-- Records supplied follows --
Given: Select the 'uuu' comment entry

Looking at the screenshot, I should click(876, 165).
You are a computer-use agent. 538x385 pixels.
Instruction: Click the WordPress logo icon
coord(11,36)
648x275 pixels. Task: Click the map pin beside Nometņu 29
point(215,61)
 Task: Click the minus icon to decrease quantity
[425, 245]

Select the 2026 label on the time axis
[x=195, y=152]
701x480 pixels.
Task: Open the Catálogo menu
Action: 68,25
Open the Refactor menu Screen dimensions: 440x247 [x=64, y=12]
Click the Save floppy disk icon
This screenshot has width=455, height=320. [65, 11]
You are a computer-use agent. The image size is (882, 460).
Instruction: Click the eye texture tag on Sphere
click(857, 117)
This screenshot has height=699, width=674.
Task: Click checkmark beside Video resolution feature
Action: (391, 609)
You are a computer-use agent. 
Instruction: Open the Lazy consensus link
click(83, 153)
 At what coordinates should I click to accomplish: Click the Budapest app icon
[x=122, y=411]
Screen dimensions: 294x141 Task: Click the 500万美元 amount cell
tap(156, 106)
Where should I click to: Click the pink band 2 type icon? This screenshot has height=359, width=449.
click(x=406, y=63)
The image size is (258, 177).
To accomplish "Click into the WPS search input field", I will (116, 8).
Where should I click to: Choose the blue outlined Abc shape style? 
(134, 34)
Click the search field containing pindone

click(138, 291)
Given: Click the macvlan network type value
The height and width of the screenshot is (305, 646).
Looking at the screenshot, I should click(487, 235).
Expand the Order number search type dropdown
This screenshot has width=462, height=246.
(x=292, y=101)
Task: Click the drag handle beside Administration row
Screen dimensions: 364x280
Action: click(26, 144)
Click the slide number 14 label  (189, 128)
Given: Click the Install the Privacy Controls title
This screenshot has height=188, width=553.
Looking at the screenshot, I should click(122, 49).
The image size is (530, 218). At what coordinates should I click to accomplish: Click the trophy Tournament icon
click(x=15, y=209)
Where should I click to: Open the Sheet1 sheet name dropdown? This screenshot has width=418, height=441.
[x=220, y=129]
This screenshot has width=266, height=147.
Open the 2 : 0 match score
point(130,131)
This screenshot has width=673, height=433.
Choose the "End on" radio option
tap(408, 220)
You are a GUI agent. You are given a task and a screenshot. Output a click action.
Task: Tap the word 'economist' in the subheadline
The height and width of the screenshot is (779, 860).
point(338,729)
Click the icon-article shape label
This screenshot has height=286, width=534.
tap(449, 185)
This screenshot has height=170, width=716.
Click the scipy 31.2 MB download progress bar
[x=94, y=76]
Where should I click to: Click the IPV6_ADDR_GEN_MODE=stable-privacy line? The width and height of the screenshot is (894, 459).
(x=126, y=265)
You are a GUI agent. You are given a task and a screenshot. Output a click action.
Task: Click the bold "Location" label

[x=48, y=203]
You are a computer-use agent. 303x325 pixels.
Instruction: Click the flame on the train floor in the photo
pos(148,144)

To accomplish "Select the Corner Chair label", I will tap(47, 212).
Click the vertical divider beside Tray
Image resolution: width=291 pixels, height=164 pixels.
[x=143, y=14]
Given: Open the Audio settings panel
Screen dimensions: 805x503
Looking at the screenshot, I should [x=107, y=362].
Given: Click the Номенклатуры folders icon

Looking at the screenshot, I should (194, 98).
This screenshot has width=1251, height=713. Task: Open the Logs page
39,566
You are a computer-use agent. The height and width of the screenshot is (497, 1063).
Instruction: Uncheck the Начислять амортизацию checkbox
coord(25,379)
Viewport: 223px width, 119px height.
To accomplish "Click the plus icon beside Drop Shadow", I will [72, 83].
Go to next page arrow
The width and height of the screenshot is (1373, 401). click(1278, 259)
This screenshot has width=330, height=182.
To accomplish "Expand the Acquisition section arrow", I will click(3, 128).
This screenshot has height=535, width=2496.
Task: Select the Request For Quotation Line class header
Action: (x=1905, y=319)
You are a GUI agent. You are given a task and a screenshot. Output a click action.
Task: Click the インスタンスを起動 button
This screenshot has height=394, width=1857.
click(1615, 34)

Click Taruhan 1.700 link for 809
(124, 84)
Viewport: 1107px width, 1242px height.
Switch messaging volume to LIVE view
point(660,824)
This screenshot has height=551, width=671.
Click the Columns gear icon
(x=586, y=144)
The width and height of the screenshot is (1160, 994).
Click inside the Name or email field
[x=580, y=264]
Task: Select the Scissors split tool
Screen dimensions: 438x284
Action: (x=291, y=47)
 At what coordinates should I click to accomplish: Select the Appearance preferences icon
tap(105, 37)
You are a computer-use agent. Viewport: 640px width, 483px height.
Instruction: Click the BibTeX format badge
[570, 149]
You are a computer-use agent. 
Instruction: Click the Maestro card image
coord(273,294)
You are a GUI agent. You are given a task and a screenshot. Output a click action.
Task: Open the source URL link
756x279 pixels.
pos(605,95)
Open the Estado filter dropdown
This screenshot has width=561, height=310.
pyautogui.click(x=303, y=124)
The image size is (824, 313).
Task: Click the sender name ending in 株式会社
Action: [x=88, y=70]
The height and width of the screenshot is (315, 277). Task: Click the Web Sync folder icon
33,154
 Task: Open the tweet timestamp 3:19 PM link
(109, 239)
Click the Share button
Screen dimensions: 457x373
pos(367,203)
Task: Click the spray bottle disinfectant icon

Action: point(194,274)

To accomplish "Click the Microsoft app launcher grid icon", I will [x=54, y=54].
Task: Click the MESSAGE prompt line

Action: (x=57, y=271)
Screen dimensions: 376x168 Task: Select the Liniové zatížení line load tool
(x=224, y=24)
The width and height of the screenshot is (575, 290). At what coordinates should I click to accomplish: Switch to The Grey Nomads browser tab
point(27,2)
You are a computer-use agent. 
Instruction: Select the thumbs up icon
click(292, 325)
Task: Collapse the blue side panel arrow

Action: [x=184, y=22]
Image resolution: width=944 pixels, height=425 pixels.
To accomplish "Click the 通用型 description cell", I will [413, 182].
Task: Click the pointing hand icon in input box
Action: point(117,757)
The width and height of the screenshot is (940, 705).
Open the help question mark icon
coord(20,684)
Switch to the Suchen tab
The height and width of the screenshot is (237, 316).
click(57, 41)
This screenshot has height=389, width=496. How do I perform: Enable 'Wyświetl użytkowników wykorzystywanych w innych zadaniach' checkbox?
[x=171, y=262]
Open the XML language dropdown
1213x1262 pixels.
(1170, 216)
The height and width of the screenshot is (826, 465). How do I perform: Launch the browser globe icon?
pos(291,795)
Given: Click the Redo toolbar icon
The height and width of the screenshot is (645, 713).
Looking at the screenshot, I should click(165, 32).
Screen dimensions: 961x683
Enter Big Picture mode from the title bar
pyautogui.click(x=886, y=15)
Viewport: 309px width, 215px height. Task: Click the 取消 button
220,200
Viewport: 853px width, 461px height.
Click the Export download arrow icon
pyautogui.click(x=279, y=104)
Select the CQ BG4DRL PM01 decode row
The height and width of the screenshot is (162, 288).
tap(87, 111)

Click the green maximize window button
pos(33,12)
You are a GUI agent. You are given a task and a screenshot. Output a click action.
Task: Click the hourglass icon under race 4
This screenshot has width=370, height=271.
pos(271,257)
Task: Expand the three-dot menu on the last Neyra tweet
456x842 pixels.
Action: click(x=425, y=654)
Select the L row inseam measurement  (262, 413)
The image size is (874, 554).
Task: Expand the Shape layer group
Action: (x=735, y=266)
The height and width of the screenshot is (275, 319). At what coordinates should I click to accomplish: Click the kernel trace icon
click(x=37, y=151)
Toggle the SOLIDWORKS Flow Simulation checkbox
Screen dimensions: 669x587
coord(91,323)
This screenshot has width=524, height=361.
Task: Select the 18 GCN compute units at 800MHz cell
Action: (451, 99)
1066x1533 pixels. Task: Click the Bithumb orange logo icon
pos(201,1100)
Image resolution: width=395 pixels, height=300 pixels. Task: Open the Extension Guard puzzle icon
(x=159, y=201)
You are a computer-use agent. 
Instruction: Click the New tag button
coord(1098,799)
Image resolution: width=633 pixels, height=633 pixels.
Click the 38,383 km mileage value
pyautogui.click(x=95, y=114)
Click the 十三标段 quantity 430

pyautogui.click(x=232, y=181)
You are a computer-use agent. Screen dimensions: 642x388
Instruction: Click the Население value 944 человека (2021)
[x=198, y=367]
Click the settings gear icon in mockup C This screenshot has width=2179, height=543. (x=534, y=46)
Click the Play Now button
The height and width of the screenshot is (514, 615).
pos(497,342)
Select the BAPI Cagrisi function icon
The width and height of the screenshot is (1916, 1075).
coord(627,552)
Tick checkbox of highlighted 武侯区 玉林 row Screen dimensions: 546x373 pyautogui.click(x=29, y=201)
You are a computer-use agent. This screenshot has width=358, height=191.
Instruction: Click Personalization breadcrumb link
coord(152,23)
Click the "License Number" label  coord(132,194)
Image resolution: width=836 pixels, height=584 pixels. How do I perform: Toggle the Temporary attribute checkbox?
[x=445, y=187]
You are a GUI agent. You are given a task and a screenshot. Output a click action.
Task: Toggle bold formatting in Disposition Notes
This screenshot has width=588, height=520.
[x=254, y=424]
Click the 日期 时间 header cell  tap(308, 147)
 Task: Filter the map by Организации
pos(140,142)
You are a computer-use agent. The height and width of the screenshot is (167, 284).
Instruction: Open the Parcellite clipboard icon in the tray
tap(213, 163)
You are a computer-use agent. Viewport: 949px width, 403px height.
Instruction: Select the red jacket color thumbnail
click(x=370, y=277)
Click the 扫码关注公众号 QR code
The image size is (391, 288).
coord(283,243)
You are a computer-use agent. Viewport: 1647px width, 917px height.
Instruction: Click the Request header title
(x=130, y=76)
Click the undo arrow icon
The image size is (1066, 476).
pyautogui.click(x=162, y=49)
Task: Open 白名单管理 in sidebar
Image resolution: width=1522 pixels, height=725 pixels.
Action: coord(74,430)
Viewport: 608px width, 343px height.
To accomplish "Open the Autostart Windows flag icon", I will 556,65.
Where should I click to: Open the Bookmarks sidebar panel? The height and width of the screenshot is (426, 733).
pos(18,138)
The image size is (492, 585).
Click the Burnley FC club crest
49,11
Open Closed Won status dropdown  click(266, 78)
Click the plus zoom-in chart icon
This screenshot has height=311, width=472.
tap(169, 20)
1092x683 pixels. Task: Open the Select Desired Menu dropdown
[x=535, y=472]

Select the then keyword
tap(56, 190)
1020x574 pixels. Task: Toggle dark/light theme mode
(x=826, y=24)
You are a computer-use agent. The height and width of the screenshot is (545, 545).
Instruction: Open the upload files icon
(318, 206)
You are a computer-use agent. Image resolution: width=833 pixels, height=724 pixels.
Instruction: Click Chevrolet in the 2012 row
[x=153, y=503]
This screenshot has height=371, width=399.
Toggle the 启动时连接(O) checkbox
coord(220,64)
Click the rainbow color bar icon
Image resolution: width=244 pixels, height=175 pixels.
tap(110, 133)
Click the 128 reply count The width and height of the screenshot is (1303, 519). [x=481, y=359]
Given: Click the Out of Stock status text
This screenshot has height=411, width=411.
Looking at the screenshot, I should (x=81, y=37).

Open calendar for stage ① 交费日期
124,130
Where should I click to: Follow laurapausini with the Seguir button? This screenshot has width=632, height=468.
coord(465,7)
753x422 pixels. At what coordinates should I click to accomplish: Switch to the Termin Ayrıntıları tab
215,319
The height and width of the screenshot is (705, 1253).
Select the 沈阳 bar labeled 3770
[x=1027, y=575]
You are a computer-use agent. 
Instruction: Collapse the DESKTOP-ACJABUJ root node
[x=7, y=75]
-- Records supplied concluded --
Task requirements | Check each line of the entries for the string "plus". Copy the lines that have it.

Output for this exercise |
To accomplish "Click the plus icon beside Drop Shadow", I will [72, 83].
Click the plus zoom-in chart icon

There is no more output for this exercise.